He Won't Talk About His Feelings

Dear Karen,

I am feeling so frustrated with my boyfriend.  We’ve been dating for 5 months, and we are exclusive in the relationship. We see each other mostly every day.  The issue is he is not very forthcoming in talking about personal feelings that we have towards each other.  How can I approach this subject without coming across as pestering him?  Also, he occasionally will just not answer a question. Via text I ask him a question, and he just doesn’t answer. – Jaylee, RI

Dear Jaylee,

Ah!  The old “why won’t my man talk with me about his feelings?” question.  As you’ll hopefully see, that’s not exactly true, but I’m getting ahead of myself.

Communication

My husband and I will often comment on how we know exactly how our dog, Willie, is feeling – about anything.  We can read her moods, her desires, we can even predict what she’s about to do.

And you know what?

She doesn’t speak a word of “human”!

We “get” so much communication from our pets, and yet we never expect them to utter a single word.  Wouldn’t it be silly to withhold food/walks/affection/trust from our animal(s), until s/he said “I love you and I will never leave you”?

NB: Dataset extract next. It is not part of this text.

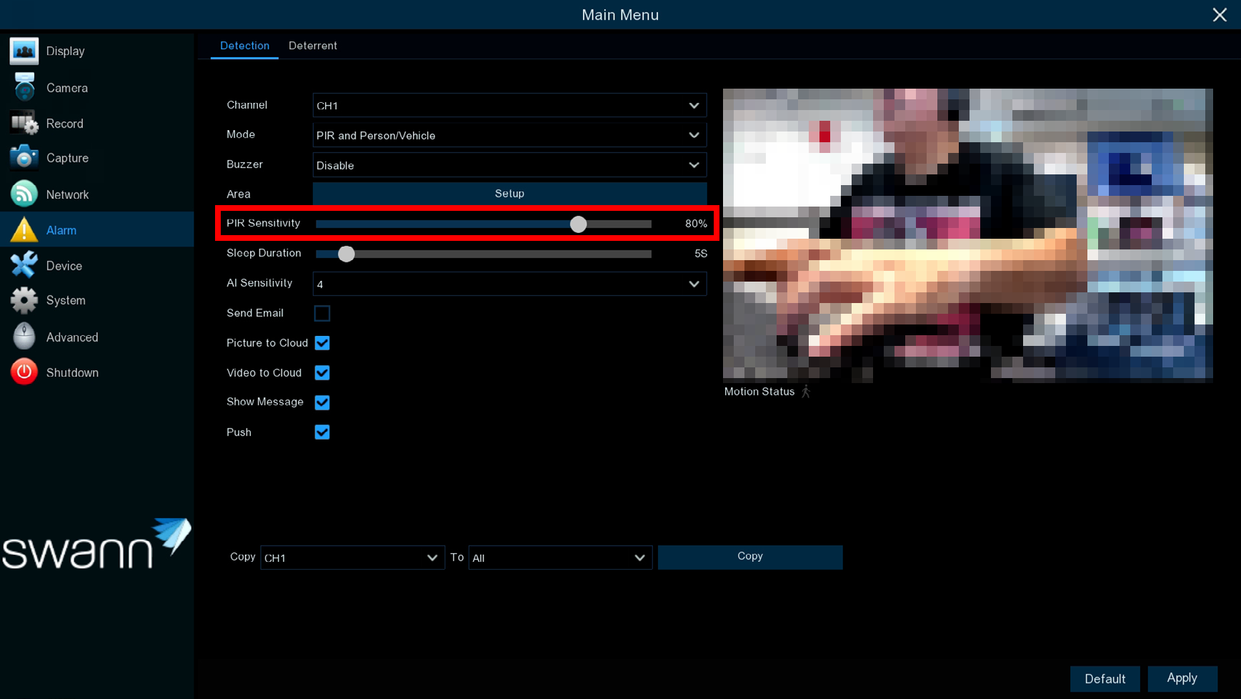Viewport: 1241px width, 699px height.
Task: Click the PIR Sensitivity slider handle
Action: 579,224
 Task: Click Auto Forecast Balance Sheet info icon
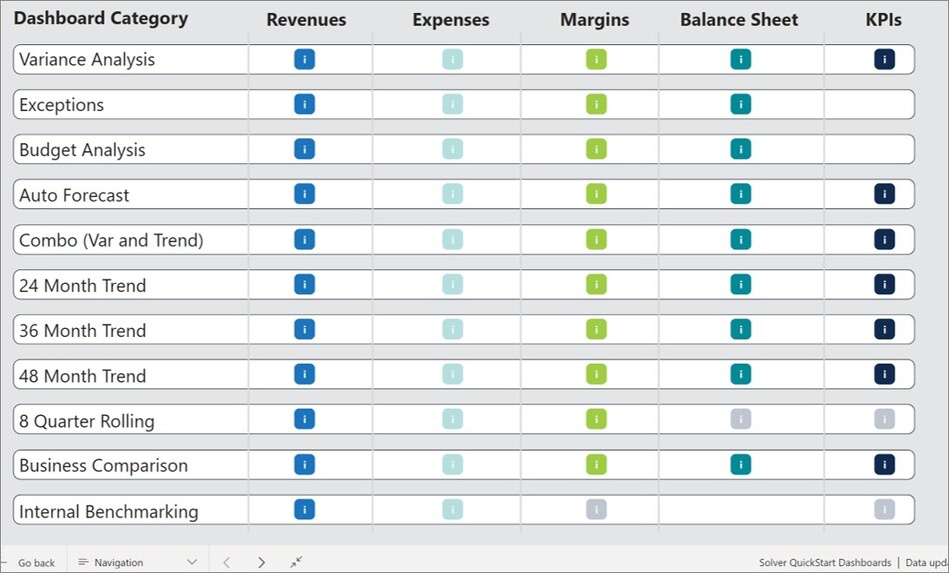click(x=740, y=194)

So what is your man telling you through what he does (or doesn’t do)?

So far, I’d say that if you’re seeing each other just about every day, he’s telling you that he likes being with you (pretty insightful, aren’t I?).  He’d rather be with you than with another woman, if you’re exclusively dating.  He’s telling you that he believes you’ll meet his needs, and trusts that to the extent that a) he’s able to, and b) is appropriate for how long you two have known each other.

He also doesn’t sound like a man who is keen to have the “how we feel about each other” chat – yet, anyway.  He may not be a “words” man, but more of a “do” man.

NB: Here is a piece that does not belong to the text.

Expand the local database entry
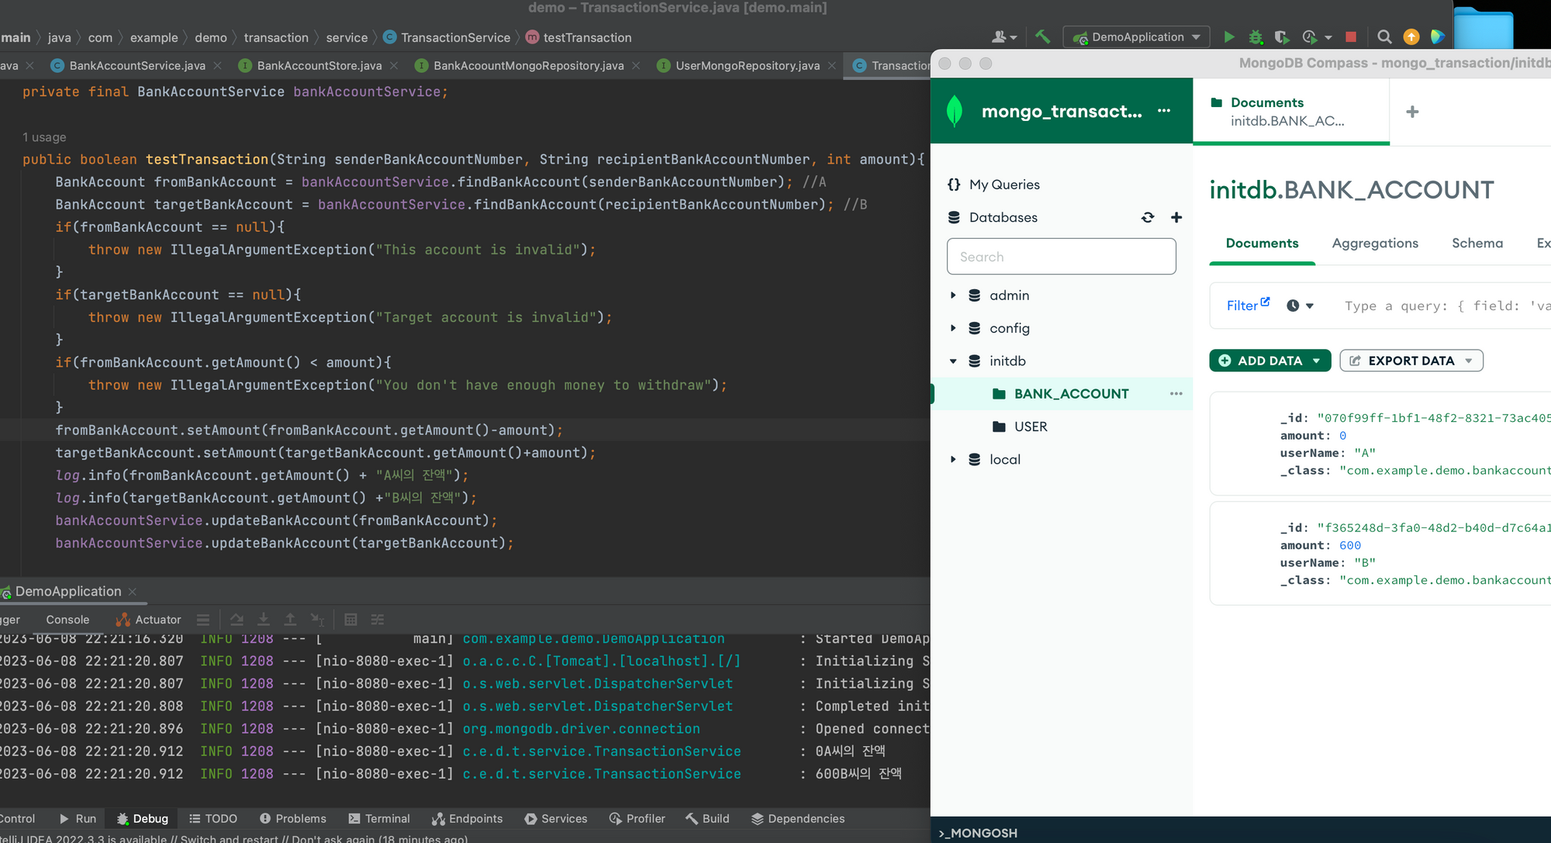 click(953, 458)
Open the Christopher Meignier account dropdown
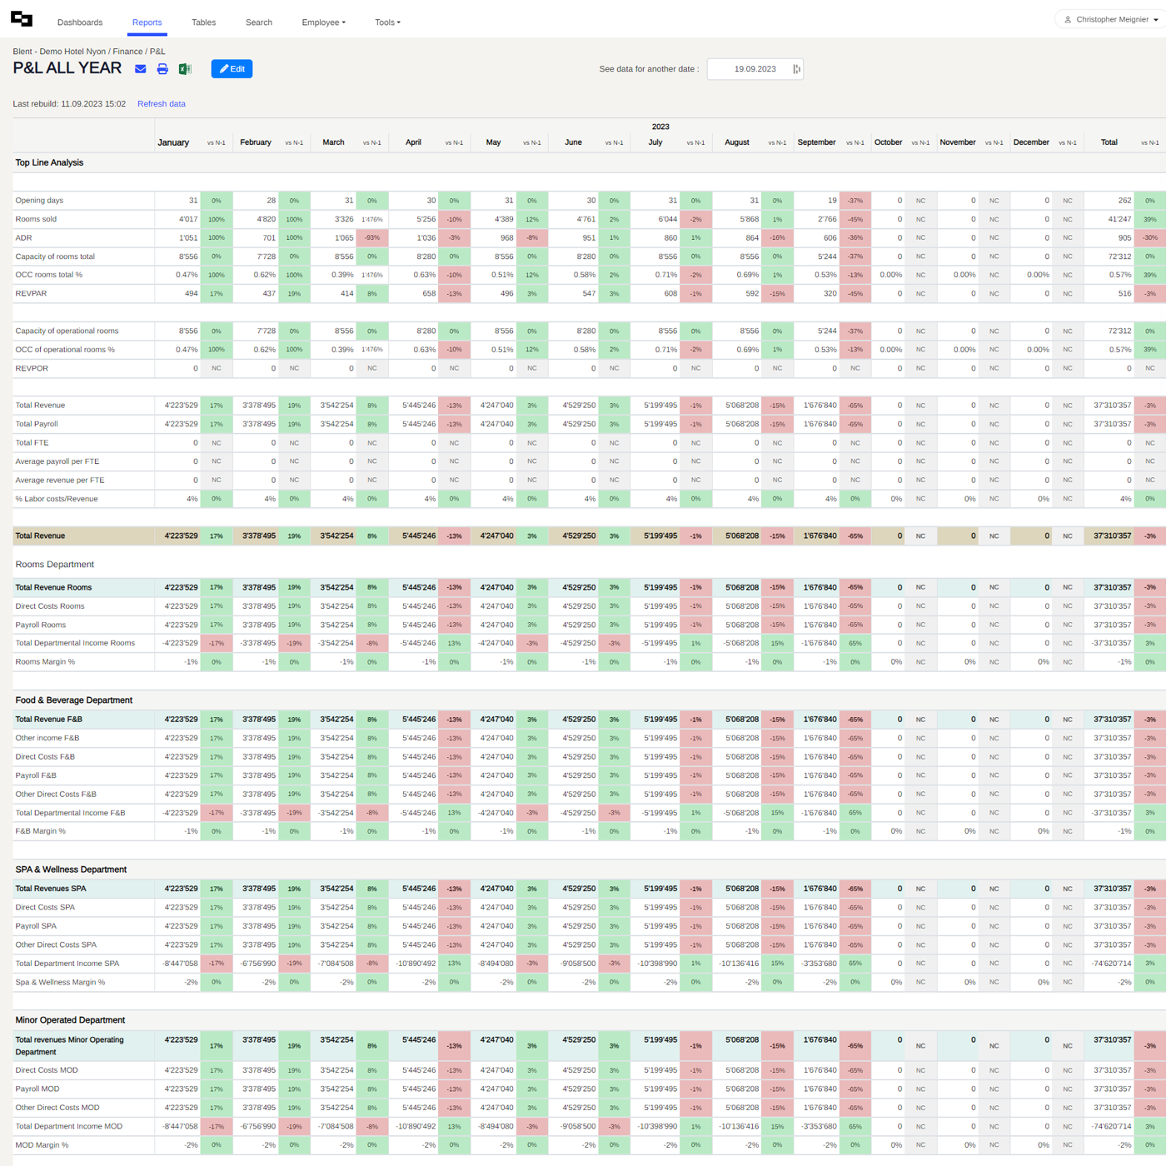Viewport: 1166px width, 1166px height. pyautogui.click(x=1114, y=19)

It sounds like things are going swimmingly well, actually, based on what you said.

When Insecurities Rear Their Heads

What’s going on for you that needs him to talk about the personal feelings you have for each other?  Is it just that you like the words, versus the actions, or is there more to this?

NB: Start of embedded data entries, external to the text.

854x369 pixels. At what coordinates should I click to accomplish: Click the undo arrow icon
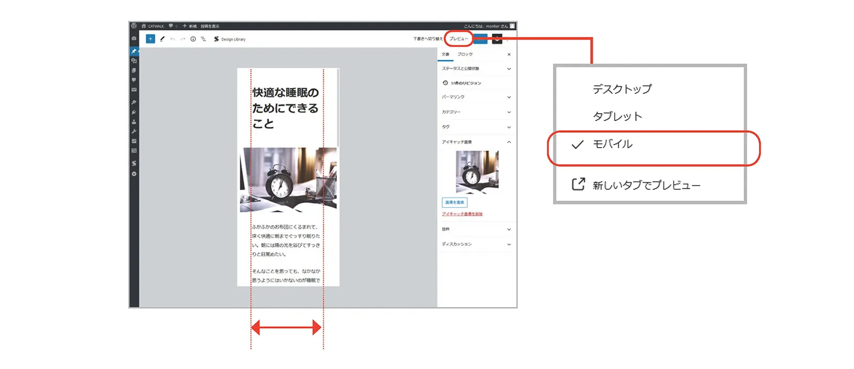tap(172, 39)
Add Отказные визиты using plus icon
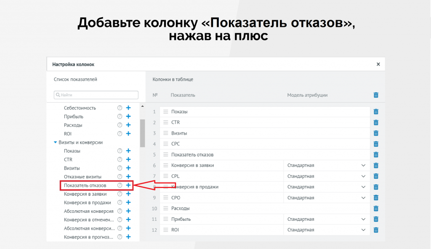 click(128, 177)
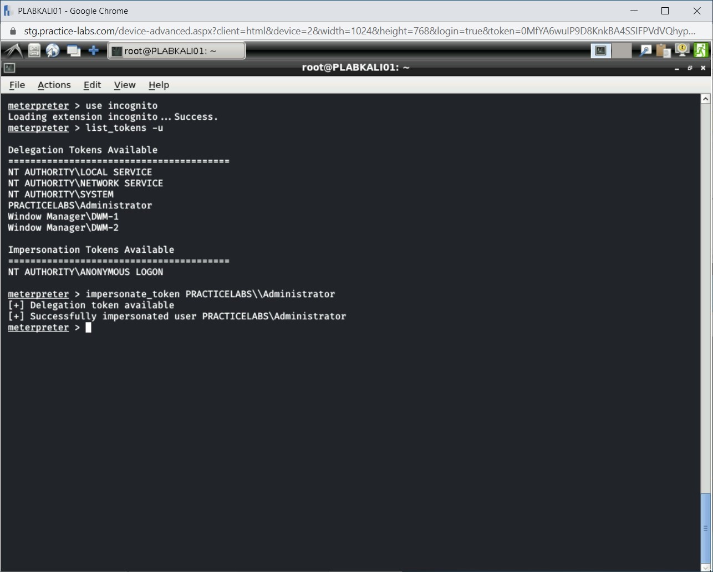
Task: Click the green exit logout icon
Action: point(701,50)
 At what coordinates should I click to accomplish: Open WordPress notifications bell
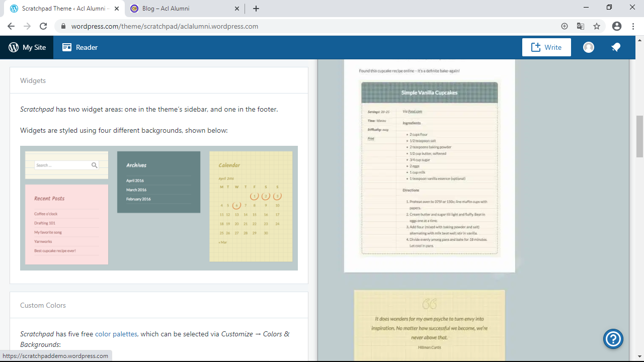pos(616,47)
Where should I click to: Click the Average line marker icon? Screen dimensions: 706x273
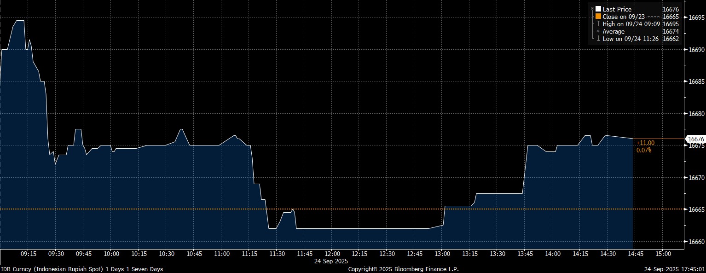pos(598,31)
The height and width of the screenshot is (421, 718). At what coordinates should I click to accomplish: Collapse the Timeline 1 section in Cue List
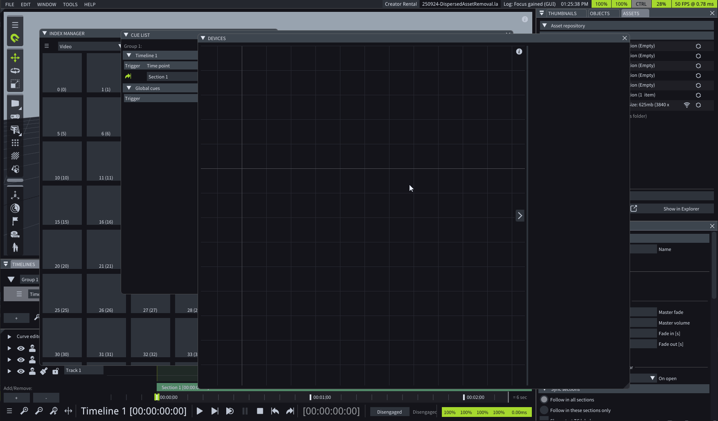[129, 55]
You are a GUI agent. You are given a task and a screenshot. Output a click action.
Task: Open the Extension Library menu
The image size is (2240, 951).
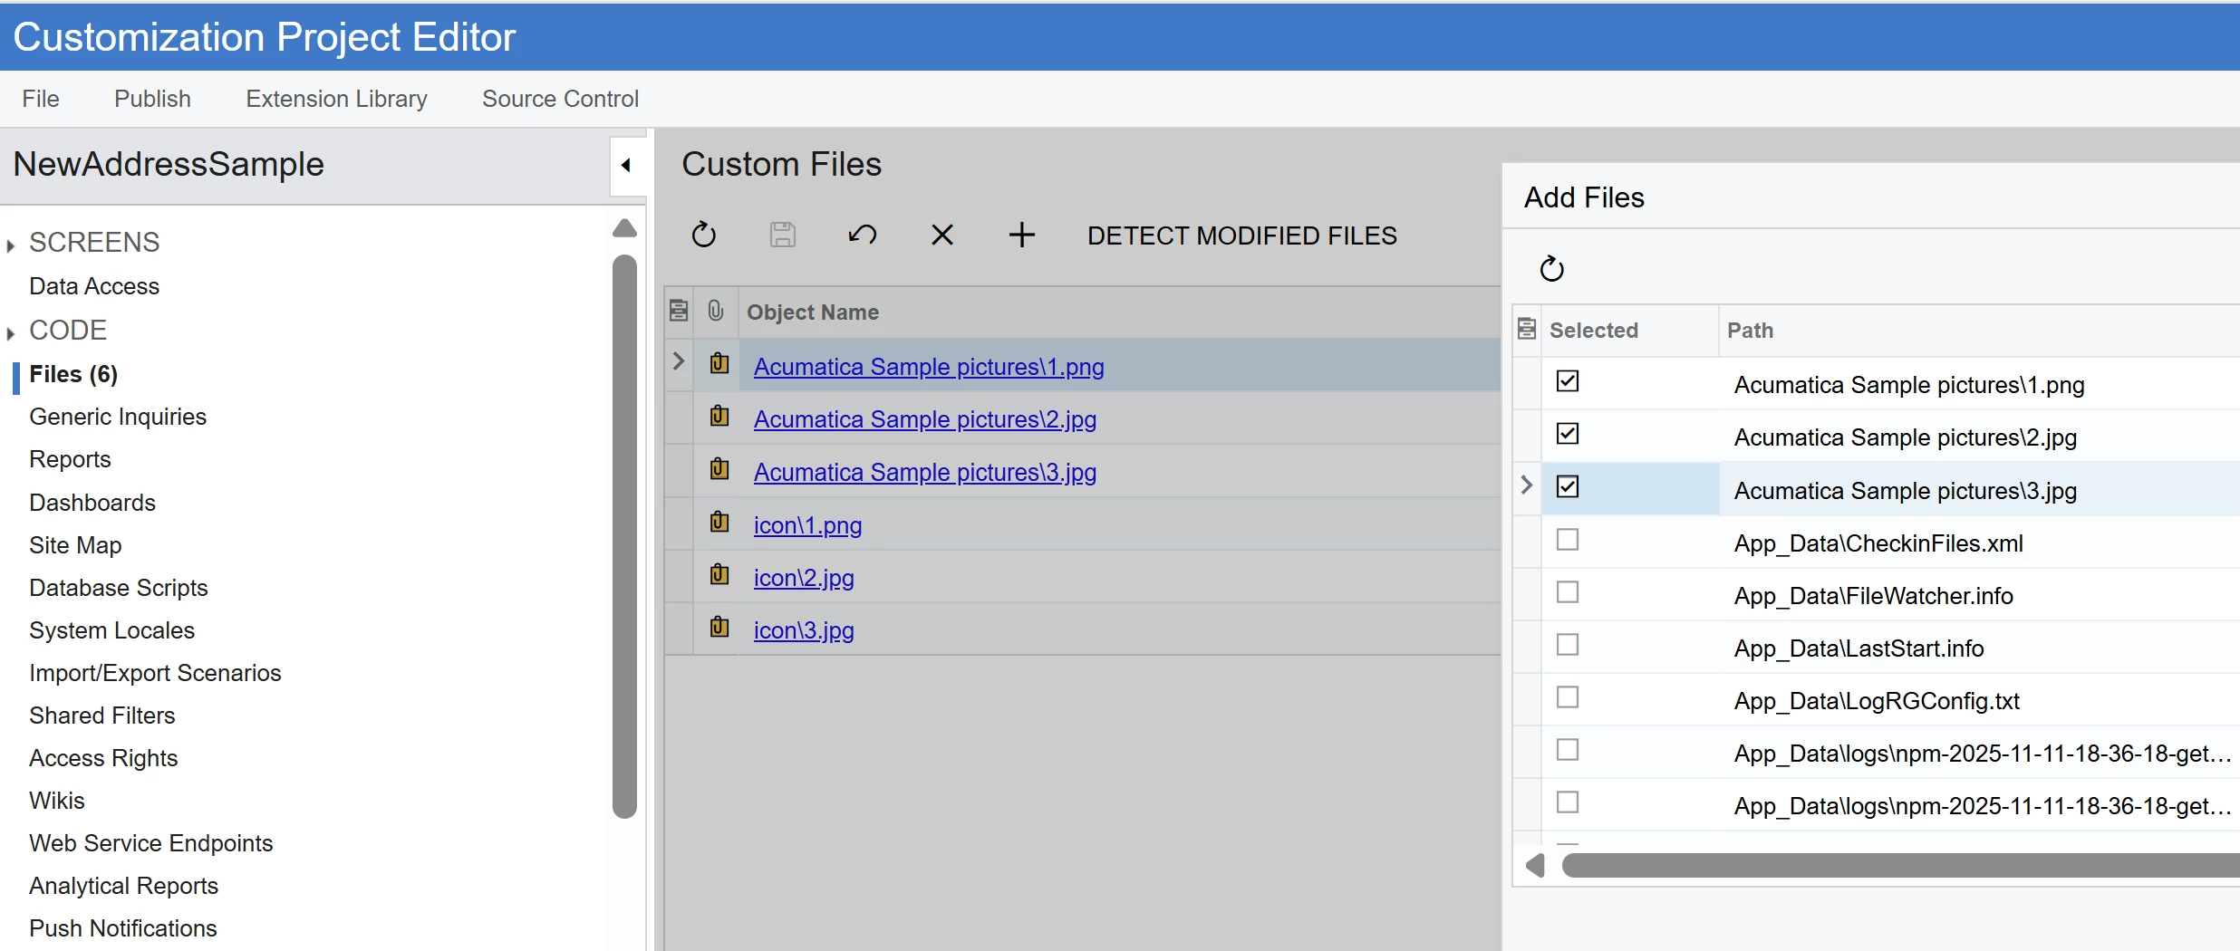click(x=336, y=99)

Do you have a hard time trusting your gut, and what you “know” to be true, and therefore need lots of external validation?  Are you afraid you’re not going to be loved, and need to feel some degree of control over the situation?

If you just like hearing the words, let him know.  A simple “I love hearing the words…I’m just that kind of gal” would probably work.  And, once you’ve let him know this about you, he’s in charge of when, how – or if – he does it…you’ll just torture yourself (and him) if you have expectations.

If, on the other hand, this is a case of your insecurities taking hold, get a grip, woman.  I can’t think of a relationship, anywhere, that’s going to be better because someone’s low self-esteem is in charge (or, as I like to call it, “driving the bus”).

Knowing if He’s “The One”

If your man is the right one for you, he’s going to keep spending time with you, showing you he cares, and showing you more and more of who he is (the deeper stuff: dreams, fears, and everything in between), as he develops more trust in you.

If he’s not the right one for you, you’ll know; either you’ll want to end the relationship, or he will.  Either way, he’s the wrong man for you, and trying to control the outcome doesn’t work.  Ever.

My advice to you: relax, enjoy the unfolding of your relationship, and trust yourself.  Oh, and learn to read his (non-verbal) communication better.  Woof!